The tasks:
1. From the coyote-calling post, extract word for word the part that opens with the words containing "What type of" and closes with "in that order.".
2. Put the part of the listing that opens with the line containing "Image resolution: width=564" and closes with the last line of the listing into a JSON list of strings, one string per line and both ends included. Skip blank lines and leave out the pictures.

Document segment:
********************

What type of call you should use depends on how much pressure there is in the area, what time of year it is, and what the primary local food supply is. Usually in that order.
In the fall, young dogs that are new to all this will come running like they are starved until they have been educated either in person or by losing "friends". 
The tougher the winter the more likely dogs will respond quickly, unless they have been educated.
During Feb. territorial howls and barks can be VERY effective, as the dogs are mating and intruders are either not welcome, or are VERY welcome. Either way, the residents will come in for a look. The trick is to see them before they see you. hehe
During the spring, puppy barks, whines, and distress can bring in the yotes by the ton. Not to mention that in livestock country, lamb and calf calls can be very effective.
Motion decoys are totally the bomb. I have used things as simple as a pheasant wing tied to a string and hung from a stick when there is a breeze. 
This summer I bought a quiver rabbit that I am looking forward to trying out sometime soon.

Sadly the YEARS PAST part of my intro is because I have not actively hunted coyotes for the last 6-7 years, so I am rusty at best.
I have an electronic call which is basically an amplifier attached to a speaker that you can jack all manner of sound producers into. It came with a cassette player, then I bought a Cass Creek e-caller that is compatible, I could use a cd player with the right disk, and now I have aquired an MP3 player that I can load with all manner of sounds available over the internet, so my options just keep growing. I killed a dog once while using two different sound sources, and playing the sounds of a crow fight and a wounded rabbit call at the same time through the amp. Sounded like a rabbit was getting shredded by crows.
I also have a full on Ghillie suit that I use from time to time in areas that are hunted fairly often, TOTALLY breaks up the outline and turns me into a bush.

Thing is, I hunted for more than two years before I killed my first one. And I still am not sure what changed. Suddenly I was getting dogs doing what felt like the same things I had been doing all along. :? 
Seemed weird to me.


----------

********************

Material for this exercise:

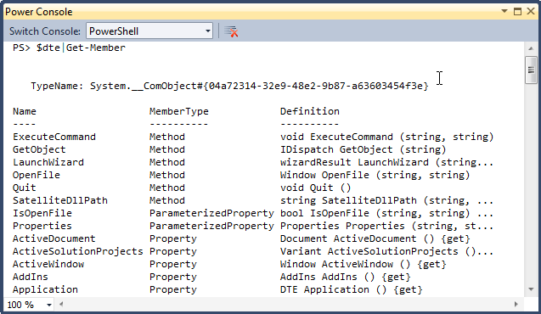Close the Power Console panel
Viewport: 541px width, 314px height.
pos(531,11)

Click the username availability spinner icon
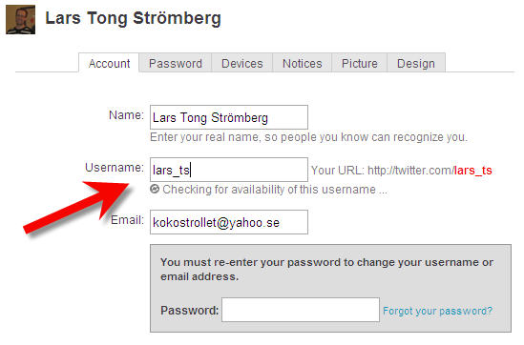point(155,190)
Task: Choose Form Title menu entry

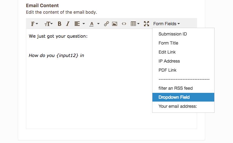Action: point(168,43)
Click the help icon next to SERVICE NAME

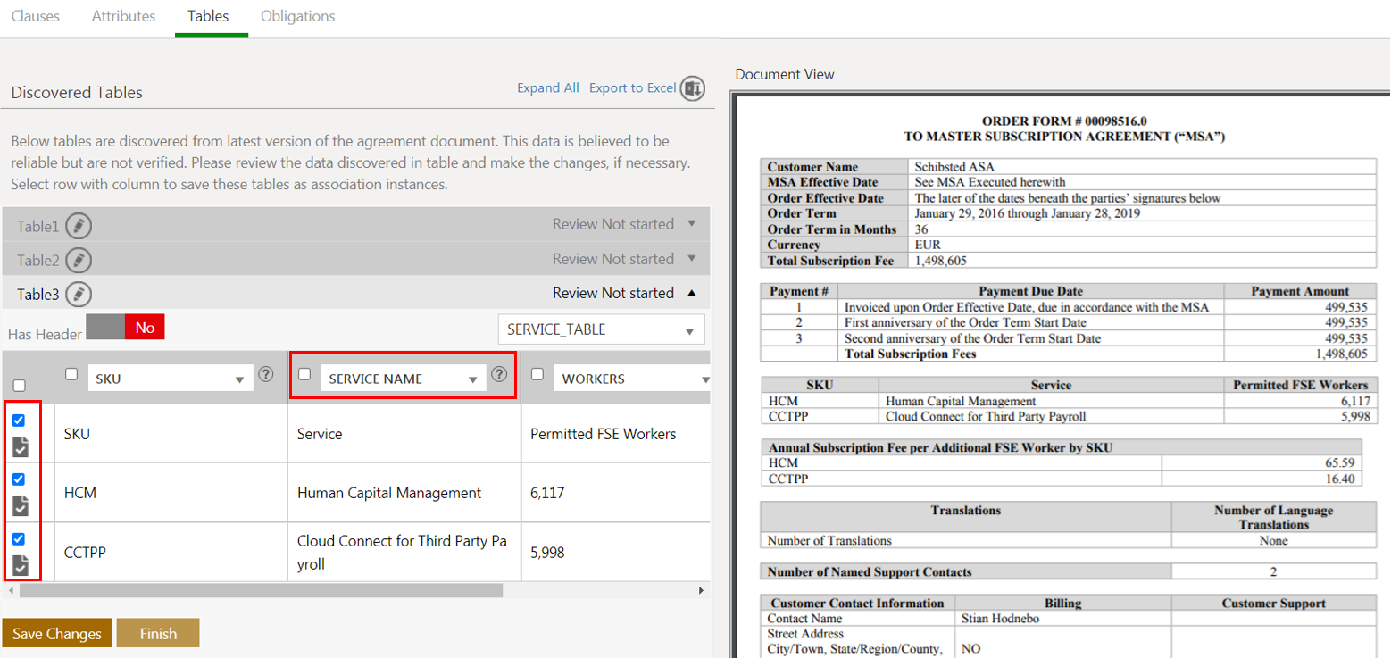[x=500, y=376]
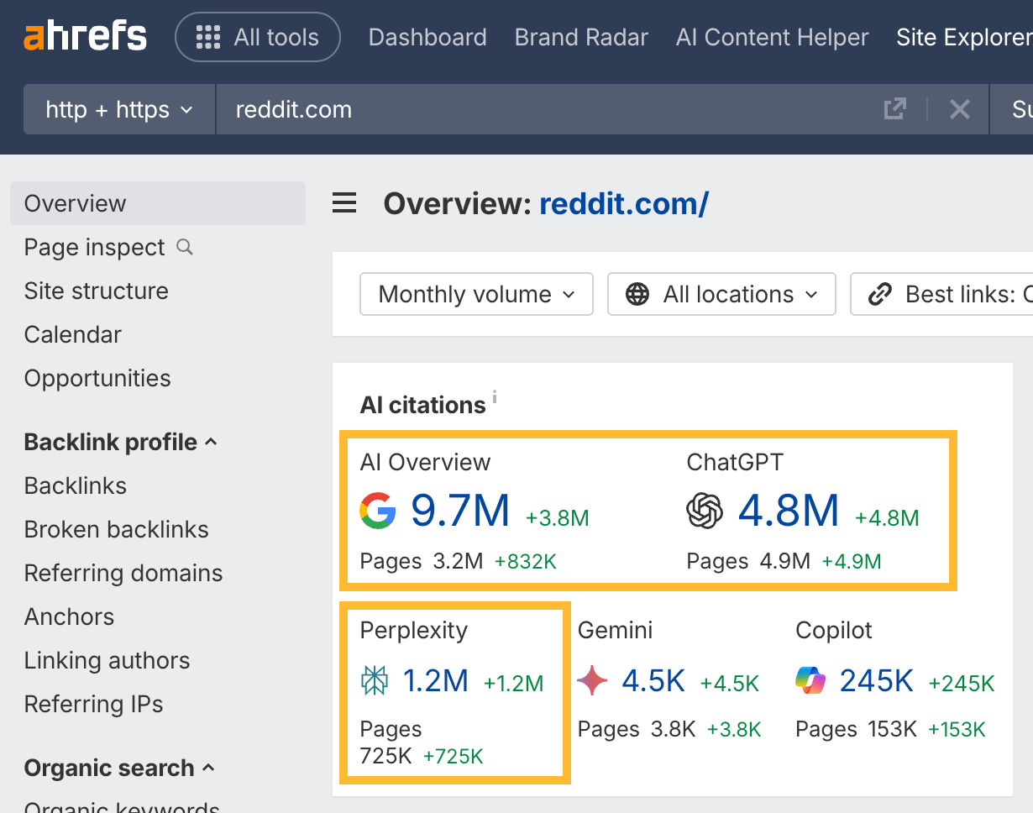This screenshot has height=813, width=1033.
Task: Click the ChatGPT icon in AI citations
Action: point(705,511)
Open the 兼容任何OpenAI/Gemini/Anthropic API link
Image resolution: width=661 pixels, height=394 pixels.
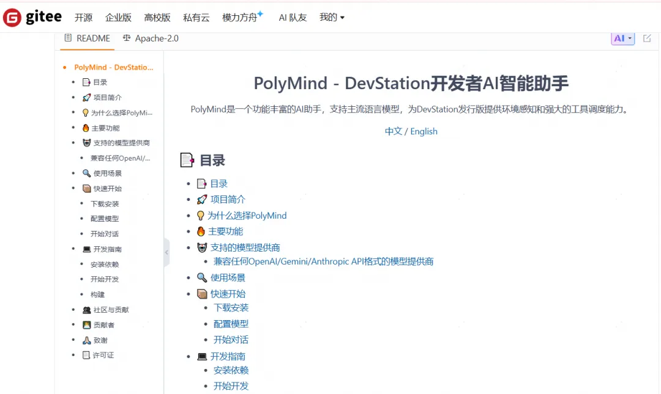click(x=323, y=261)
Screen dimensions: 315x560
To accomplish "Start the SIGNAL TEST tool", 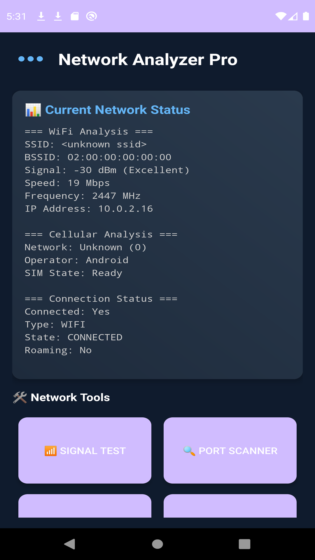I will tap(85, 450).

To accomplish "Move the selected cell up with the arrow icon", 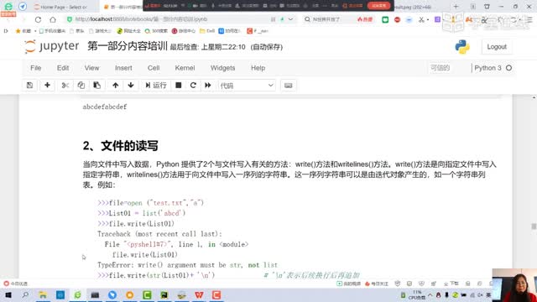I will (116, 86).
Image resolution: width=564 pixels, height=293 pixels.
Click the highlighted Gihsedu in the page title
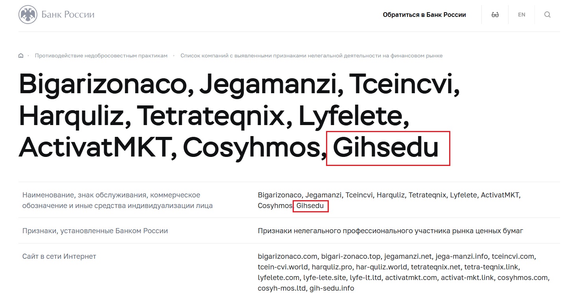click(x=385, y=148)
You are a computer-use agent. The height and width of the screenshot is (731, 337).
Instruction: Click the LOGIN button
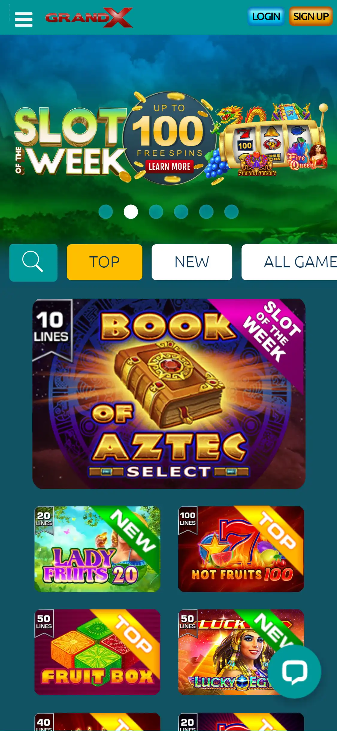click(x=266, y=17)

********************

Answers for the exercise:
1.
What type of call you should use depends on how much pressure there is in the area, what time of year it is, and what the primary local food supply is. Usually in that order.

2.
[
  "Image resolution: width=564 pixels, height=293 pixels.",
  "Click the highlighted Gihsedu in the page title",
  "click(x=385, y=148)",
  "You are a computer-use agent. The height and width of the screenshot is (731, 337).",
  "Instruction: Click the LOGIN button",
  "click(x=266, y=17)"
]